# Work item
Exclude the pictures. Transcribe, exactly as written, the lines from the one with "The width and" through the end of the entries below.

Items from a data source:
====

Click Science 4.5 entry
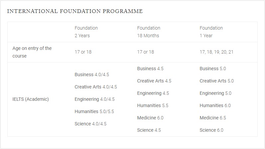Image resolution: width=265 pixels, height=149 pixels. coord(149,130)
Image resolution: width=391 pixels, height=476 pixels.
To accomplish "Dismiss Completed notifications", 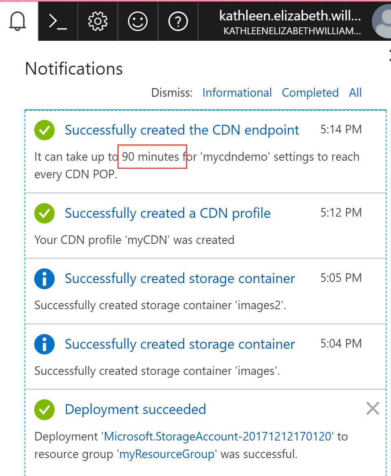I will (x=310, y=93).
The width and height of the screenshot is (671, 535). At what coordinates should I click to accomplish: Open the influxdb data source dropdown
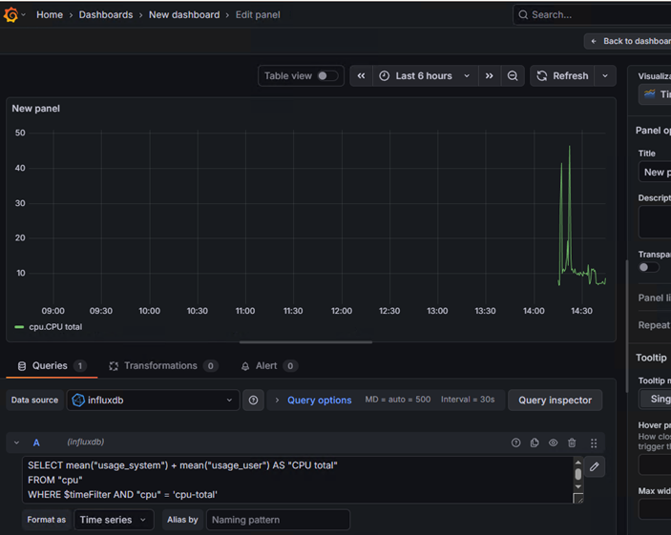coord(153,401)
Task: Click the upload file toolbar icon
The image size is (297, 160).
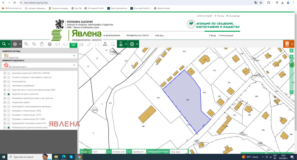Action: 105,44
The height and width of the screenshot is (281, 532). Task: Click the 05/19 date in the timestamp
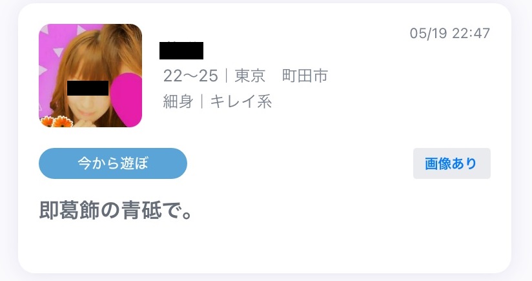point(428,33)
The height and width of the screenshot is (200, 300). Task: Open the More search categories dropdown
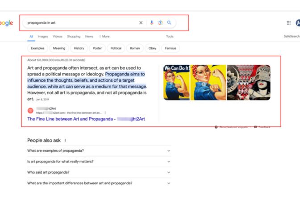(104, 37)
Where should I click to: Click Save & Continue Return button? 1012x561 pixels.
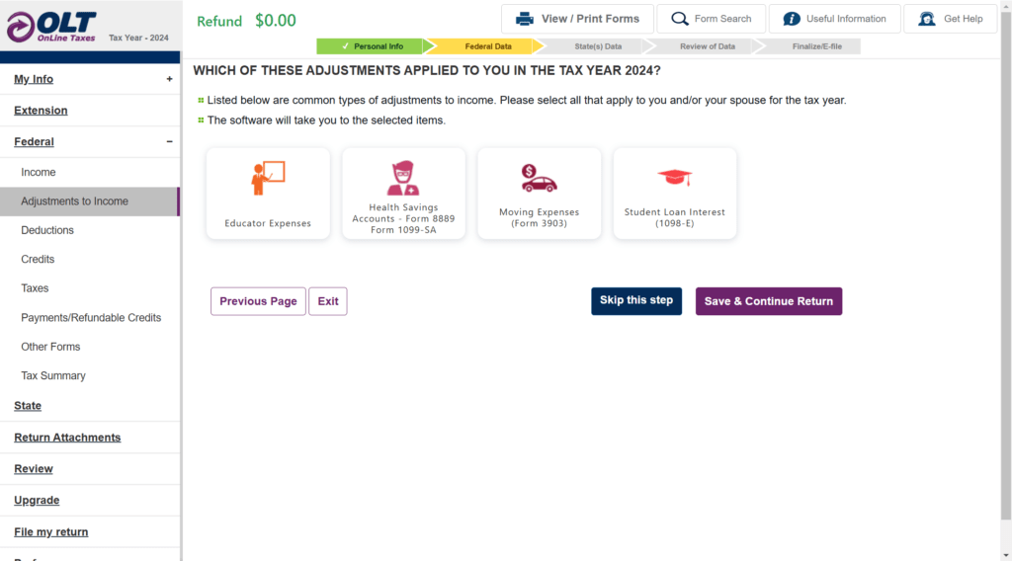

====

# Finished exercise
The width and height of the screenshot is (671, 535). At what coordinates should I click to accomplish: Open the influxdb data source dropdown
coord(153,401)
Task: Click the upload file toolbar icon
The image size is (297, 160).
Action: 105,44
The height and width of the screenshot is (281, 532). Task: Click the 05/19 date in the timestamp
point(428,33)
The height and width of the screenshot is (200, 300). Task: Open the More search categories dropdown
(104, 37)
Where should I click to: Click Save & Continue Return button? 1012x561 pixels.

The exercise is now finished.